O INÍCIO
As histórias de mundos paralelos e alternativos ganharam muito impulso a partir dos anos 1920 e 1930, com o surgimento das revistas dedicadas às histórias de ficção científica e fantasia.
(Capa: Frank R. Paul).
Apesar disso, Brian Stableford disse que os primeiros escritores de ficção científica demoraram a desenvolver possibilidades de especulação mais extravagantes, “ainda que uma tentativa notável de descrever um mundo paralelo com leis físicas diferentes das que temos em nosso próprio continuum tenha sido feita por Clark Ashton Smith, em The Dimensions of Chance” (na revista Wonder Stories, 1932).
(Capa: David Bergem. Sphere).
H.G. Wells, que também já havia experimentado com o tema – como citado na matéria “Outros Mundos” – voltou ao assunto dos mundos paralelos em Men Like Gods (1923). A história apresenta o personagem senhor Barnstaple, que é transportado para um mundo paralelo que os “terráqueos” chamam de Utopia; segundo o autor David Pringle, esse mundo é a utopia dos sonhos do próprio autor. Trata-se de uma versão mais avançada da nossa própria Terra, alguns milhares de anos à frente no tempo, com um sistema de governo que é uma anarquia funcional.
Como o senhor Barnstaple não foi transportado sozinho, os outros terráqueos que chegam ao local com ele começam a planejar a conquista desse mundo, apesar dos protestos do personagem central.

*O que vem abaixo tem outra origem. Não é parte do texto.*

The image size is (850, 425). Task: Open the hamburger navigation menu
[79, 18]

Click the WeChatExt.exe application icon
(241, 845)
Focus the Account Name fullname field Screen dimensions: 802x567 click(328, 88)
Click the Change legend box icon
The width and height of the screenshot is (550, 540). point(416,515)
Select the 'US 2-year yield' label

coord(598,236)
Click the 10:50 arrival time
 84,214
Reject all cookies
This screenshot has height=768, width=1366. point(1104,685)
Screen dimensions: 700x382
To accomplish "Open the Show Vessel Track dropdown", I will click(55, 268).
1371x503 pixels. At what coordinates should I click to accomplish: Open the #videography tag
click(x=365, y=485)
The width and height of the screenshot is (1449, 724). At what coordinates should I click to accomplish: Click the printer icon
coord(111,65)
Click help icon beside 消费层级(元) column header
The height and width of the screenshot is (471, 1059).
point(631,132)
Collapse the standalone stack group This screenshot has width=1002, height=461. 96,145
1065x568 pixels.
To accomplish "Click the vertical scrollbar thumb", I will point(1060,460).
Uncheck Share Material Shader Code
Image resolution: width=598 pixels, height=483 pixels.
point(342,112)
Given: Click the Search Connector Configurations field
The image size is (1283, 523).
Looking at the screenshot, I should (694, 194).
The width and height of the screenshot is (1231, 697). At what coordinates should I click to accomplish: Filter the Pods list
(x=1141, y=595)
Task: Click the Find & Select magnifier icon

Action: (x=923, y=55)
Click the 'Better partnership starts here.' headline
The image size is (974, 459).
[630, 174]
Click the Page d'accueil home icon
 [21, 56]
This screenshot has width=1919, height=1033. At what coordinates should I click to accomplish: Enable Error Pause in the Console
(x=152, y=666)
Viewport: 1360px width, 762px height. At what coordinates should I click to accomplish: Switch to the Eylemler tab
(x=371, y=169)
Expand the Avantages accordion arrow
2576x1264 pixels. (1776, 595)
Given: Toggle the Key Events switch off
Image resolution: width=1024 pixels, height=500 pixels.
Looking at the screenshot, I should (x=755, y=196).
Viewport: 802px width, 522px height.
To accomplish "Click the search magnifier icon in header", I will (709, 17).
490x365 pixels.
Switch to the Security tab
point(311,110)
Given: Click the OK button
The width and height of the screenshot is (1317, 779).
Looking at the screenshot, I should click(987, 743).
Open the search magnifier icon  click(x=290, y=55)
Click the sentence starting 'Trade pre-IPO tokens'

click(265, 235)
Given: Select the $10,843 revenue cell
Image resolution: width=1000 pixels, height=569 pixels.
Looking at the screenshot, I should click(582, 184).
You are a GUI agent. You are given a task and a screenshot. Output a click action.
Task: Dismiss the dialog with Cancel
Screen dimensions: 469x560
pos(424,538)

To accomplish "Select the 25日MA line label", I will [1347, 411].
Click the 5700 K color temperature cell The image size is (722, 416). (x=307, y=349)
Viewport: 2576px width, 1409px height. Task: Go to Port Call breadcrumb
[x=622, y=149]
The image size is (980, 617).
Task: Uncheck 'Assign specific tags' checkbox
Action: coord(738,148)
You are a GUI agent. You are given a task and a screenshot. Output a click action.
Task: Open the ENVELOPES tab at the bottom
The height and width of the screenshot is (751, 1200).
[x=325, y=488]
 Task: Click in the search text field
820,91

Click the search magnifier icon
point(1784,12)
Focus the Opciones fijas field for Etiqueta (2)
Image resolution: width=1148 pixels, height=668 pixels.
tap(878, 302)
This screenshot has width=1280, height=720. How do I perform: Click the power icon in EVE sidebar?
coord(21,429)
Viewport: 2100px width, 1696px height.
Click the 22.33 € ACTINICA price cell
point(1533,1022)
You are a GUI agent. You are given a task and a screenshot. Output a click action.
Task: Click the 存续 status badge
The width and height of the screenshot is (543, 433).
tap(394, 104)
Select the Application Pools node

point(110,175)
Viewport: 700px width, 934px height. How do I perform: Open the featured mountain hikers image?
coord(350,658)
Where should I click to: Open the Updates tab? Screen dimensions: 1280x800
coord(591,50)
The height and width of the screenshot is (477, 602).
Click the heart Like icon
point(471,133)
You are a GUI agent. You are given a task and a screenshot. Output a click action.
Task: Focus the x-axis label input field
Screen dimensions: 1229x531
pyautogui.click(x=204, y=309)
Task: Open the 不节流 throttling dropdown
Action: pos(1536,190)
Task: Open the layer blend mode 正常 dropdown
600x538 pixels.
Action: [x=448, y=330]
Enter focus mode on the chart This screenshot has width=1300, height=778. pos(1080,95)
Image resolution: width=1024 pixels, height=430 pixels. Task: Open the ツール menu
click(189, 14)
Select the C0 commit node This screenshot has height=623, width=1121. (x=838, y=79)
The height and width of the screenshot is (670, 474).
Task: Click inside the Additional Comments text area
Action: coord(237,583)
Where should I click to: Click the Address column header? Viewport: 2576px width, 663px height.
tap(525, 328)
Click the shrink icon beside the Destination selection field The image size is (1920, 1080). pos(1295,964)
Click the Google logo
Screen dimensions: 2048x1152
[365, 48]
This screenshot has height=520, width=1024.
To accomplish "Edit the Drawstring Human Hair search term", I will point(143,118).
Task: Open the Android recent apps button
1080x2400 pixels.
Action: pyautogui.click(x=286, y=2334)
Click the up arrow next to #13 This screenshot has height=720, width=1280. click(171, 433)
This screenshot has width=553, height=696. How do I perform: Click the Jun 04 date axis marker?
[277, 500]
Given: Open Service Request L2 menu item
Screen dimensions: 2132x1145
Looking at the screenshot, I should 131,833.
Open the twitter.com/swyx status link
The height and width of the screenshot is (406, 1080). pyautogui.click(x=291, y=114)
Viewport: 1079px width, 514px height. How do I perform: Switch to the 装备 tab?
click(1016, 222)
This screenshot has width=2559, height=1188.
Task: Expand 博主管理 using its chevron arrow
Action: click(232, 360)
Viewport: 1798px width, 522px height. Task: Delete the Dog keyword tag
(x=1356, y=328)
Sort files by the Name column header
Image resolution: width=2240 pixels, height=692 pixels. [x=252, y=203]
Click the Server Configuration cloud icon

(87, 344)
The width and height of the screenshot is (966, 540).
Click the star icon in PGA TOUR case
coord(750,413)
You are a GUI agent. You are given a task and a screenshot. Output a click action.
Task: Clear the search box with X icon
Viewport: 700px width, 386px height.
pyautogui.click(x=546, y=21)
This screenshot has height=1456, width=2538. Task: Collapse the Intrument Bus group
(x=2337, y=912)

Para Brian Stableford, no que diz respeito ao tema dos mundos alternativos, “A consciência do fato de que nosso mundo pode ser visto filosoficamente como um de uma vasta série de alternativas é, historicamente, bem recente”. Ele diz que o primeiro grande trabalho a desenvolver a ideia foi Emperor of If (1926), de Guy Dent, seu único livro de ficção científica, no qual são descritos dois universos possíveis criados por um cérebro mantido num laboratório, separado do corpo. A primeira parte da história é, hoje, descrita como uma história de um mundo alternativo; um passado em que a Grã-Bretanha nunca passou por uma Idade do Gelo é sobreposto ao presente, com uma descrição de Londres invadida pela fauna e flora pré-histórica; a segunda parte mostra uma distopia futura, com os humanos dominados por uma raça de máquinas capazes de se reproduzirem.
(Capa: Howard V. Brown).
Bastante comentado é o conto de Murray Leinster, Sidewise in Time (1934, publicado originalmente na revista Astounding Stories), relacionado ao conceito de mundos alternativos. Um acidente na estrutura do tempo faz com que diferentes linhas temporais comecem a surgir em determinados pontos do planeta; e não apenas seções do passado e do futuro, mas também eventos alternativos. É assim que uma legião romana surge nos Estados Unidos, vinda de uma linha temporal em que o Império Romano não caiu, entre outros eventos.
(Capa: Frank R. Paul).
Em The Visual Encyclopedia of Science Fiction, o conto é apresentado como um ponto inicial desse tipo de histórias na ficção científica, tendo influenciado autores como David R. Daniels e Stanley G. Weinbaum, ambos publicados na revista Wonder Stories, mas que tiveram carreira curta: Daniels faleceu em 1936, e Weinbaum em 1935. Os contos a que a enciclopédia se refere são The Branches of Time (1935), de Daniels, e Worlds of If (1935), de Weinbaum. O primeiro mostra como as viagens no tempo podem dar origem a linhas temporais alternativas. O conto de Weinbaum faz parte de uma série de histórias com o cientista Van Manderpootz, referindo-se basicamente à invenção de máquinas incríveis. No conto, uma das máquinas que o cientista inventa é capaz de mostrar o que poderia ter acontecido em mundos alternativos.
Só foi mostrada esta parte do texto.